You’ll get the flippant barstool prediction, the push-the-glasses-up-your-nose numbers take, the team is going to be good take, the team is going to be bad take, and then we’ll try to bring it back full circle at the bottom. Let’s get to it.
Key subtractions: Ralph Krueger, Ryan Whitney, Shawn Horcoff, Magnus Paajarvi, Nikolai Khabibulin
The Oilers are Going to be Good
The Edmonton Oilers could be nearly impossible to handle this season. The years of frustration paid huge dividends for this group, as they now find themselves with some of the best offensive talent in the league. Taylor Hall finished in the top-10 in NHL scoring last season, and he’s still 21. There’s no reason to believe he’s not going to be even better this campaign. He was accompanied to Team Canada’s Olympic Orientation Camp by fellow superstar Jordan Eberle, one of the league’s slipperiest players. They also have #1 overall Ryan Nugent-Hopkins, a kid who put up NHL numbers during his teen years that rival some of the greatest superstars hockey has ever seen. And oh yeah, they also have Nail Yakupov, one of the game’s most electric players, who threatened 20 goals as a rookie in a shortened season.
That young group is complimented by show-stopper Ales Hemsky, another supremely talented offensive player. Sam Gagner is another young stud who finished second on the team in points last year with 38 in 48 games. They’ve ensured they’ve got guys who can win draws and play responsible defense by grabbing Boyd Gordon in the off-season. Last year rookie defenseman Justin Schultz poured in 27 points in a 48-game season after damn-near leading the AHL in scoring during his time there. He’s a star. And these guys all play in front of one of the league’s most – if not the league’s actual most – underrated goaltender in Devan Dubnyk (he pitched a .920 last year, for those wondering).
If the supporting cast is even average this year, this team is going to push the play so much in the offensive zone they’re going to break teams. And with that youth, good luck keeping up for 60 minutes. This team is going to be good.
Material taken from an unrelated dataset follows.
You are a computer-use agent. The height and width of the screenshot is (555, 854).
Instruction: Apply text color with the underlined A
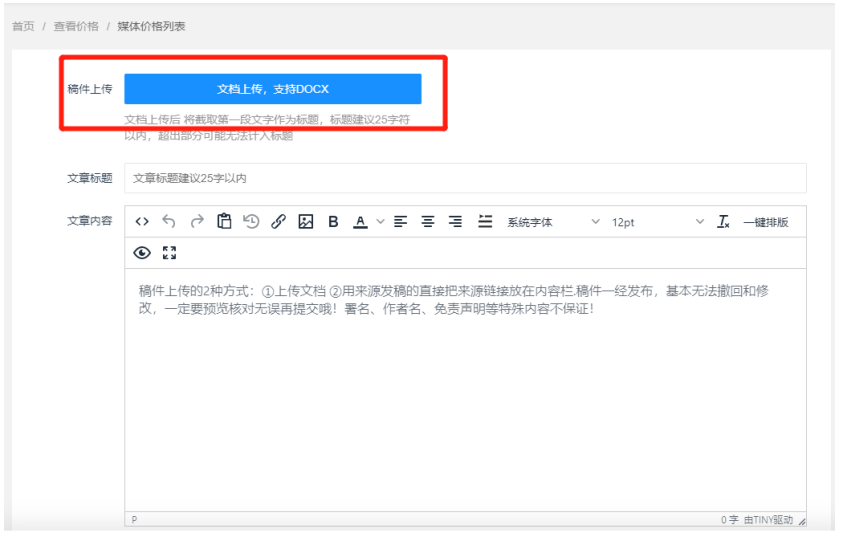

The Oilers are Going to be Bad
Okay, so Justin Schultz was the only d-man that dude above found worth mentioning (and even Oilers diehards would call him average in the d-zone, meaning he’s a nightmare), did you notice that? After that it’s a defensive tire fire, assuming there’s a way to make tires out of pure gasoline. Petry, Grebeshkov and Potter, oh my! I can’t imagine what happens if a “I dunno, he’s fine” d-man like Ladislav Smid gets hurt and one of those guys has to play real minutes? Their offense won’t ever get a chance to play offense because they’ll be hemmed in their own zone the whole game. Not to mention that all those great offensive talents aren’t exactly defensive stalwarts themselves. They almost gave up 33 shots a night last year? Shocked. Hell, they’re not even where they might be offensively one day, which is no guarantee. Guys like RNH and Hall may end up playing 50% of their potential career games thanks to shoulder sockets made of wet cardboard.
RNH scored four times last year and is missing the first month of the season, their offensive depth is an insult to wading pools everywhere and this team still employs a wounded animal like Ryan Smyth. But at least they’ve recently decided it’s important to have a goon or three in the lineup.
Man. This team is going to be terrible.
Flippant barstool prediction:
They’ll threaten playoffs, and probably score/allow a pretty crazy amount of goals along the way.
The Edmonton Oilers hold the promise of much offense, and that occasionally came through in rout form last year. But overall, they were pretty offensively unimpressive: they were 18th in the league in goals-per-game (2.56), largely because they generated the 26th-most shots in the league (26.8 per night). They weren’t great 5-on-5 (0.90 goals for/against ratio, 21st overall), but on the upside their powerplay was solid – 7th overall, operating at a 20.1% success rate. Special teams as a whole were good actually- they killed 83.4% of their penalties, good for 9th in the league. Their two ugliest numbers: they gave up the second-most shots-per-game in the league (32.8!), and while some deem it unimportant, the fact remains that they were comparatively useless in the faceoff circle, winning only 46.1% of their draws.
Okay, but seriously:
This team has the biggest range of any team in the NHL. There’s enough gaps in the lineup that you could see them struggling, especially with so much of their talent being basically infants, but at the same time, if you saw that they were a few spots above eighth at midseason your jaw wouldn’t exactly hit the floor because the talent is there. Like most teams, they need those top-end guys to stay healthy. If they can get solid, reliable play out of d-men like Smid, Ference and Nick Schultz all year, I think they (barely) crack the post-season for the first time since 2006, when they went to the Cup Final.